And I’m glad that I did.
The writers Bernard Pucher and Luke Foster, the film spends time developing the main character, Becky, well. A journalist, with agermaphobe issue, she has ambitions, but her editor (a cameo from Natasha Henstridge) tells her that her work need to be more real, for Becky to experience things she writes about. Along with the break-up with her girlfriend, this makes her go to the rave and in turn confront her own fears. As portrayed by Georgia Hirst, Becky is a well rounded character.
The others don’t get as well developed but are interesting in their own way. Ozzy has a science background that doesn come in handy in the film. A friend of Becky’s, hes not your usual supporting character, full of comedic touches. He may not get as much development as Becky, but thanks to Danny Kirrane’s performance you do care about him. Although not as rounded, Maria Volk is good in support as Jen, a woman with her own secret, drug dealer Vince is well acted by Kamal Angelo Bolden and although more limited in screen time, Manpreet Bambra as Hannah, a woman interested in Becky, does well.

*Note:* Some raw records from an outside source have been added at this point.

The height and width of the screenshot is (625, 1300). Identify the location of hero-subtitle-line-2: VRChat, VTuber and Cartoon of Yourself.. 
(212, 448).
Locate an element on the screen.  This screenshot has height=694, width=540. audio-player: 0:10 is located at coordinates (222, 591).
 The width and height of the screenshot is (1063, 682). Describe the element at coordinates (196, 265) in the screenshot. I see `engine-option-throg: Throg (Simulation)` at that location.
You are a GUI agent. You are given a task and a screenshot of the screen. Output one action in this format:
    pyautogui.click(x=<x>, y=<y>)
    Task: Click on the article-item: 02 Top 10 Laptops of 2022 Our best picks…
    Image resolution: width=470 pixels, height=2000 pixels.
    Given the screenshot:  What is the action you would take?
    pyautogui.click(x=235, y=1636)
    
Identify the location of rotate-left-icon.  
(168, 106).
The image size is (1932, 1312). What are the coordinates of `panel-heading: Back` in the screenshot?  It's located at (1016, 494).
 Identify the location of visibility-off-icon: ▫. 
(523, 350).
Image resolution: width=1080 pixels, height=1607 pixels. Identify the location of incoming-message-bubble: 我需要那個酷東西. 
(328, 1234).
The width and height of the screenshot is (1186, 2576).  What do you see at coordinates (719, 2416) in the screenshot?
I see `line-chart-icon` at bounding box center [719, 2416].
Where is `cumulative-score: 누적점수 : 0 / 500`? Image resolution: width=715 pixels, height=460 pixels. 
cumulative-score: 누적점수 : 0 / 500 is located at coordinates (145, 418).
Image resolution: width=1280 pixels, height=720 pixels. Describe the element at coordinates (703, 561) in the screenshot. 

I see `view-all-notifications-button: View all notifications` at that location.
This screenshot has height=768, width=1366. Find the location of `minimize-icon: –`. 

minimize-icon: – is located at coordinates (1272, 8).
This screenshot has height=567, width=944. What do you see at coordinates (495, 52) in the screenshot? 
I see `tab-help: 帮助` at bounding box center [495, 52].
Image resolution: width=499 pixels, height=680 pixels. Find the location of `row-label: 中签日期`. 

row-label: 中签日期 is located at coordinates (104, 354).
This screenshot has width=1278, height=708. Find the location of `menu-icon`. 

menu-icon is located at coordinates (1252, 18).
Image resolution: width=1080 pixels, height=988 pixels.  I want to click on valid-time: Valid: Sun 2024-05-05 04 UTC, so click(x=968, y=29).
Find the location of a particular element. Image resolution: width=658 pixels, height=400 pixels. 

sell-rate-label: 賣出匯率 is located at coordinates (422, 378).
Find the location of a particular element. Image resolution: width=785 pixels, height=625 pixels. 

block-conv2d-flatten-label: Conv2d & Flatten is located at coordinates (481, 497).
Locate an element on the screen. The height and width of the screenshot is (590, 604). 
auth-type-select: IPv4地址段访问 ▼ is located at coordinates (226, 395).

As directed by Bernard Pucher, the opening is terrific as a group of employees of the company than make the energy drink are made redundant, one of whom is played by Dave Johns, the star of I, Daniel Blake (the irony!), which leads to bloodshed thanks to the contaminated drink.
The outbreak at the rave is well staged. The climax too is well done as Becky, is forced to overcome her own fears to help save others.
Where I thought the film less successful was in the middle after the outbreak. It transpires that the drink brings out underlying issues in people, as we see those who are on drugs, want more of them, those wanting sex engage, slightly off camera to be fair, in what might be an orgy. And so on. I did think here the pace of the film slowed too much, even though it does have some fun little moments.
The soundtrack is obviously good for the setting, if in truth not my type of music (classic rock rules!), but it didn’t really bother me at all. The film is well shot and the make-up effects are well done for a film, I imagine was very low budget.
Despite my issues with the middle part of the film, I did enjoy Ravers. Perhaps it could have been funnier, but that said, it’s a well made little film, well acted and directed and certainly worth checking out.